Today at the gym I saw a guy doing some olympic lifts with awful form, which gave me the idea to answer the question “Are olympic lifts safe?” that some beginners may ask.
For those that don’t know what Olympic Lifts are, Wikipedia has defined Olympic Weightlifting as: an athletic discipline in the modern Olympic programme in which participants attempt a maximum-weight single lift of a barbell loaded with weight plates.
Olympic lifts can include the snatch, clean and jerk, clean and press, etc. Although it is a sport, olympic lifts are often used by athletes in order to train for explosiveness and functional strength.
Olympic Lifts are safe if you know how to do them properly. Unfortunately many athletes who incorporate olympic lifts into their workout programs don’t have the techniques down properly, making them vulnerable to injury.

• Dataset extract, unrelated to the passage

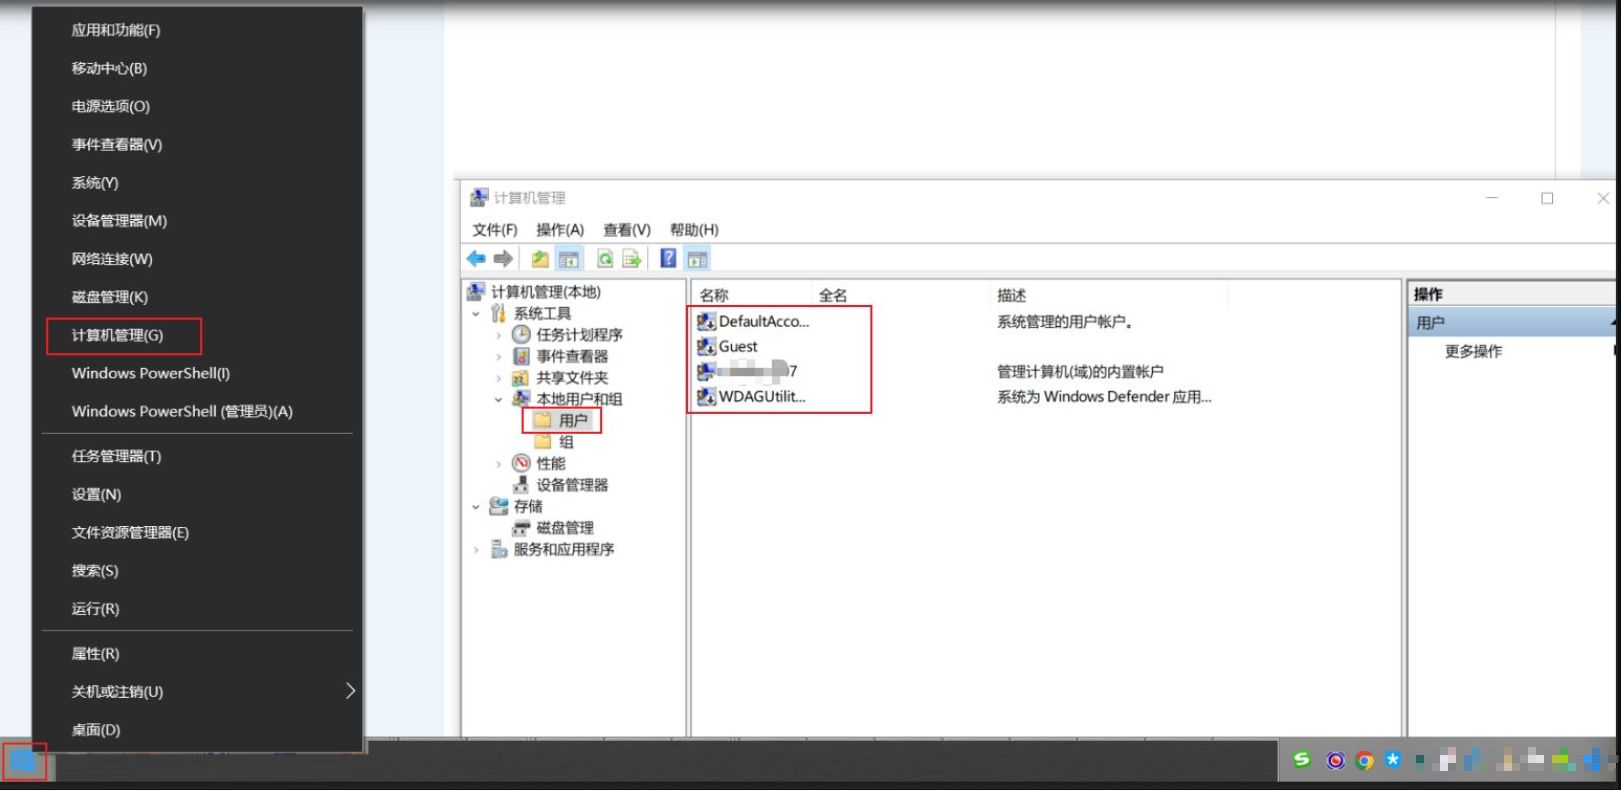Click the Up one level folder icon
This screenshot has height=790, width=1621.
coord(540,259)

I do highly recommend incorporating some olympic lifts into your training program if you are an elite athlete (although it isn’t 100% necessary), but I would also highly recommend you hire some type of professional to help you learn how to perform them properly.
OK on to today’s post…
Monday Leg Workout
First a recap of my last two days as I didn’t get around to making any posts here. Sunday I took the day off to relax and watch football. I had a healthy breakfast and then a few somewhat healthy cheat meals. I had leftover healthy homemade burgers from Saturday and then made a chicken pizza for dinner. Monday I got back to eating clean, which included a nice dinner (pork chops, grilled peppers, and a salad). I also hit the gym for the first workout of the week with a chest and arms day.

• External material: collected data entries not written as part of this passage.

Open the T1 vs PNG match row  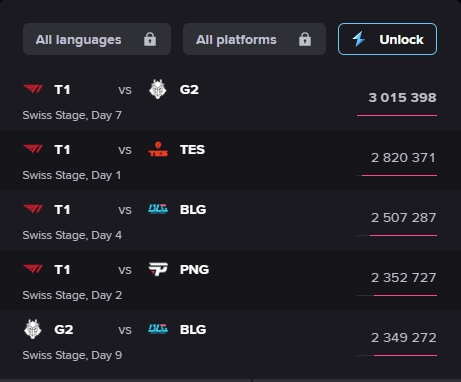(230, 281)
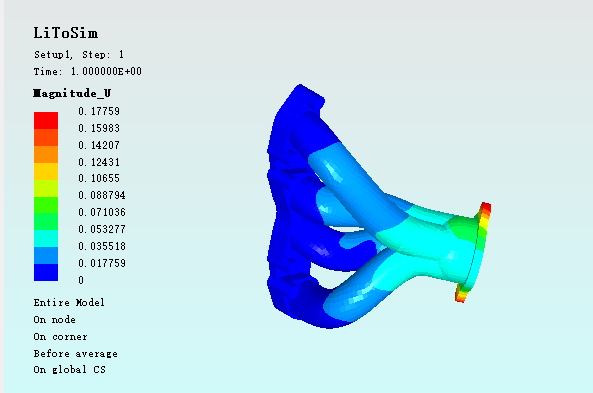Image resolution: width=593 pixels, height=393 pixels.
Task: Select the On global CS annotation
Action: (70, 370)
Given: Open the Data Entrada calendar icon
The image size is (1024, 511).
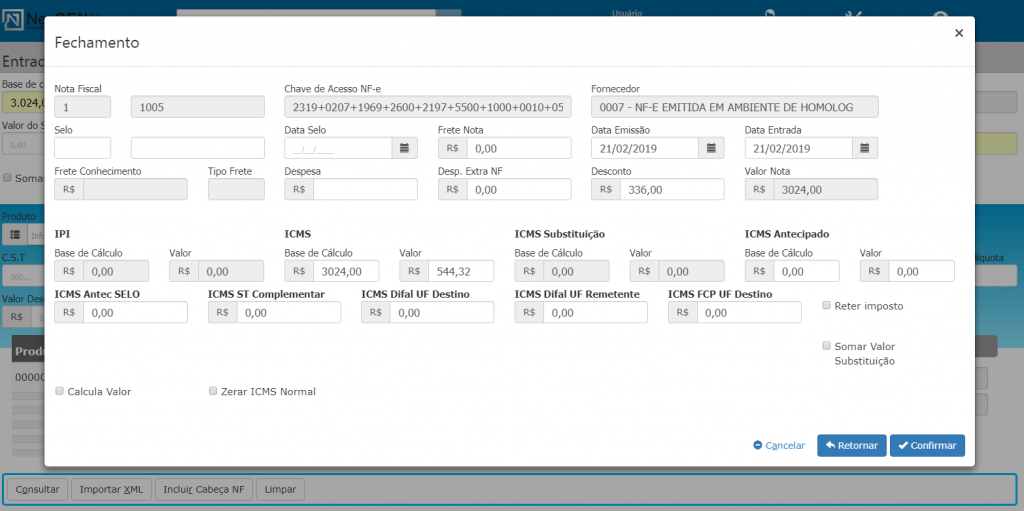Looking at the screenshot, I should (864, 148).
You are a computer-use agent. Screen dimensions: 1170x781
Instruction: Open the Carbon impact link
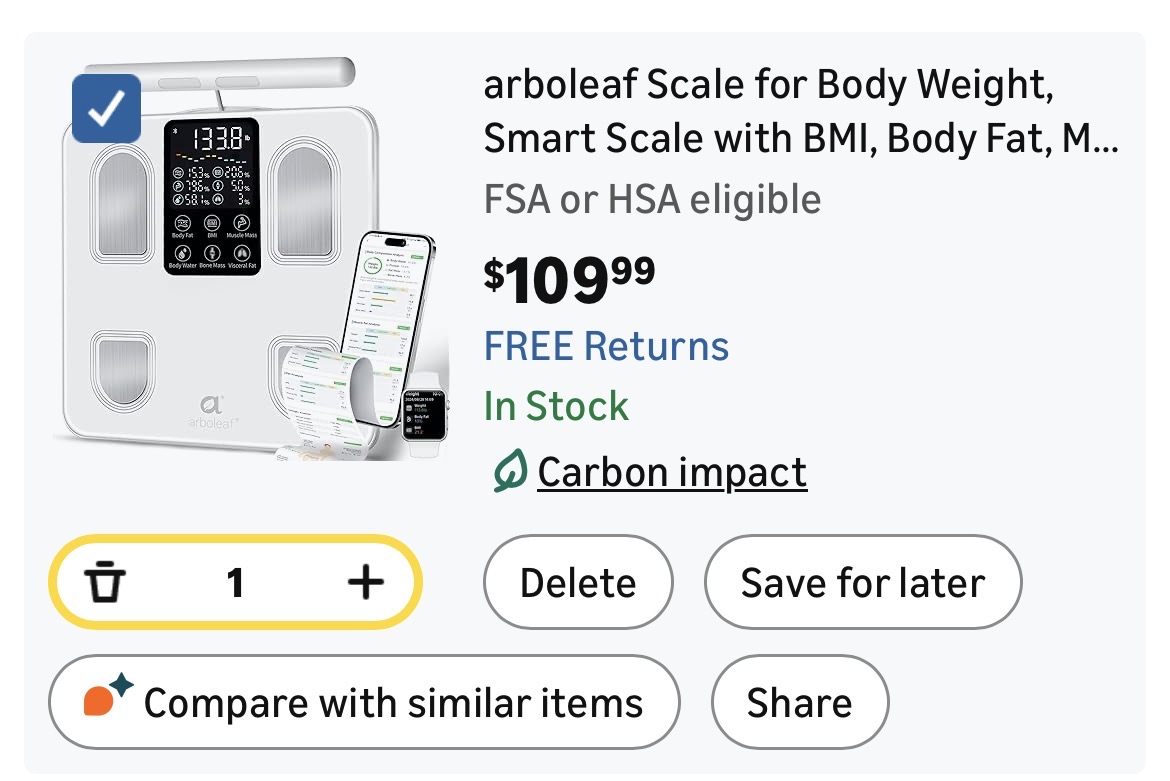tap(671, 472)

Today was a lower body and core day, which included trap bar deadlifts, stiff leg deadlifts, some dynamic stretching, leg extensions (first time I’ve done these in a while), hamstring curls, calf raises, leg raises, ball rollouts (core). The workout wasn’t too exhausting, as I wanted to save some legs for hockey tonight which is always a good workout.

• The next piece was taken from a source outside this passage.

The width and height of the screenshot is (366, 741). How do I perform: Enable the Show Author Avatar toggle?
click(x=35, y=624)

Ahead I’ve got three straight days of my “10 Set” program that I’ve talked about in past posts. Tomorrow is 10 set day for Back Shoulders, Thursday is Chest/Arms, and then Friday will be Legs/Core.
The healthy eating will continue through the week, and I’ve really started to notice some fat loss when looking in the mirror. A few more weeks of this really clean, low carb/high protein diet should have me really leaned out.
Is there anything you’d like me to write about (workout related) this week here at the blog? Let me know in the comments if you have any suggestions or questions. Have a good week!